WHAT IS NEEDED:
Search term "height": please copy every line of the records below that contains it.

RECORDS FOR THIS TASK:

++++++++++

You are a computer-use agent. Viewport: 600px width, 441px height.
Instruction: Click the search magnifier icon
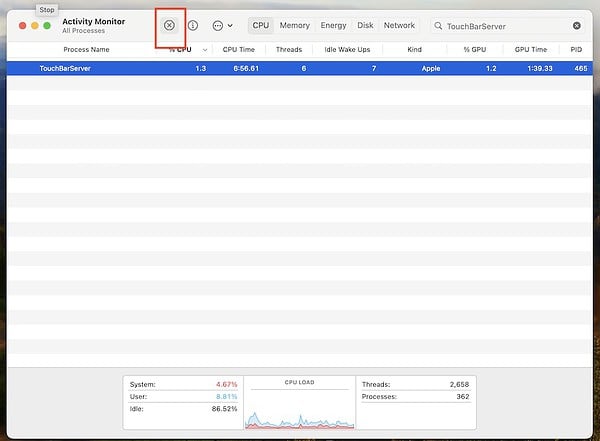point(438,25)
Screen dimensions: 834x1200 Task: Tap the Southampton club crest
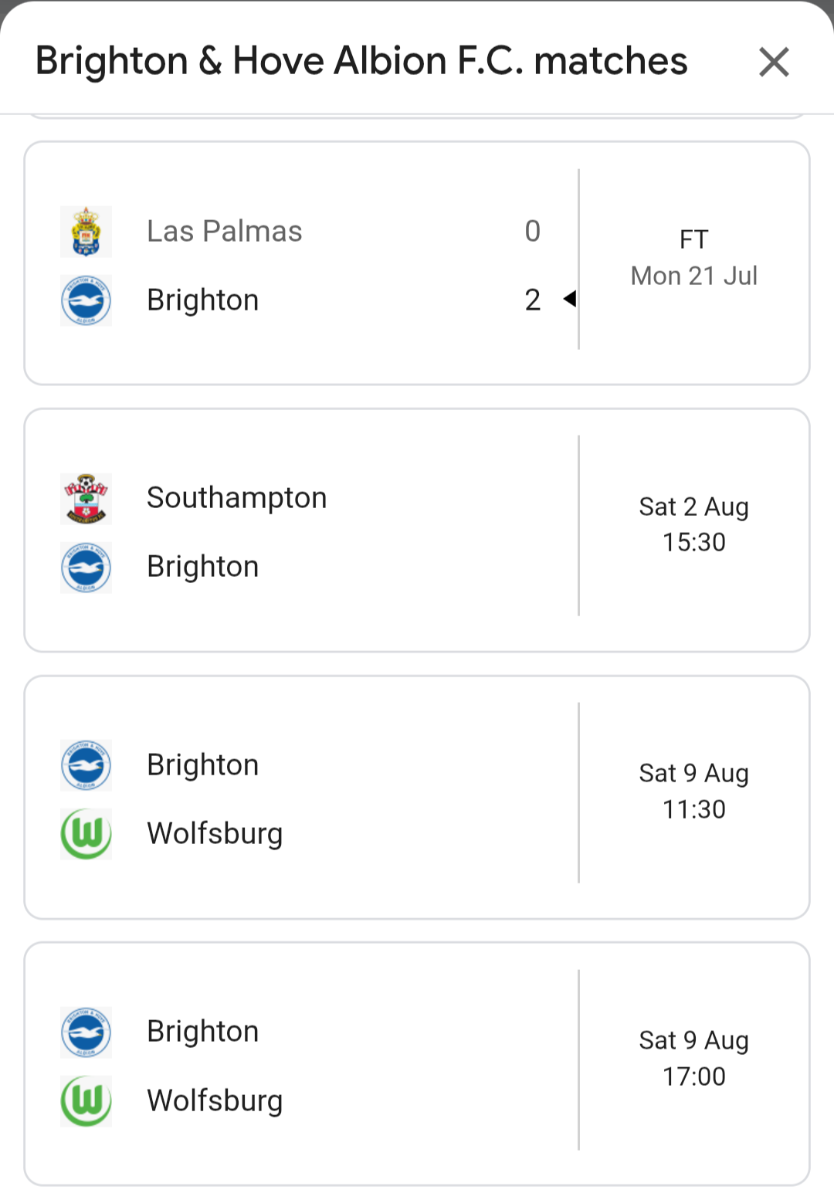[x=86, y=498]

++++++++++

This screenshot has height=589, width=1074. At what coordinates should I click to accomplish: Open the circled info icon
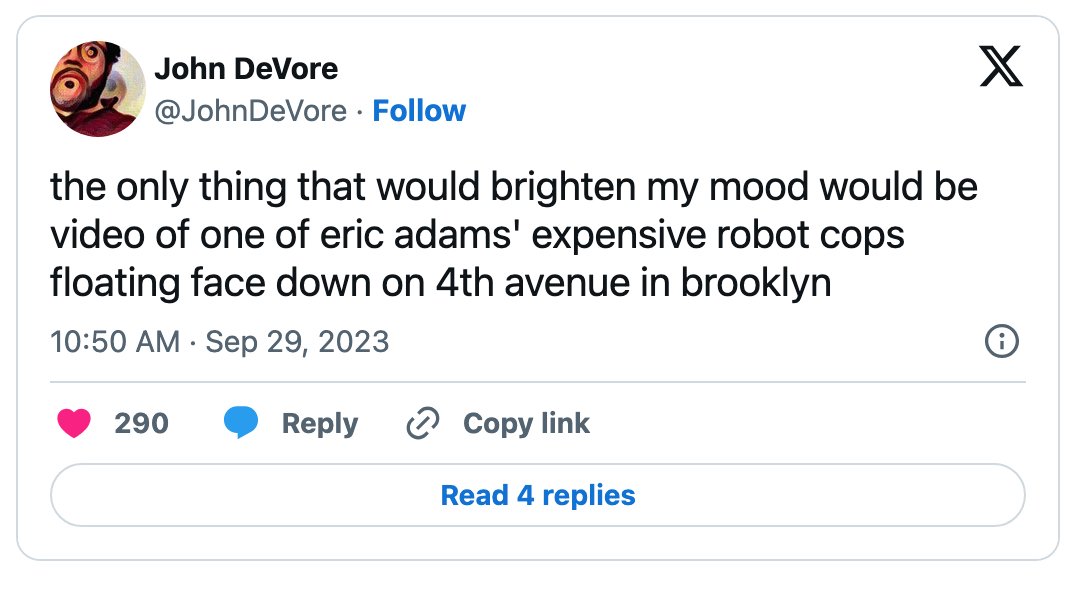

++++++++++

THE COMPLETED TASK:
You are a computer-use agent. Viewport: 600px width, 441px height.
This screenshot has height=589, width=1074. At what coordinates should I click to accomplish: Open the circled info icon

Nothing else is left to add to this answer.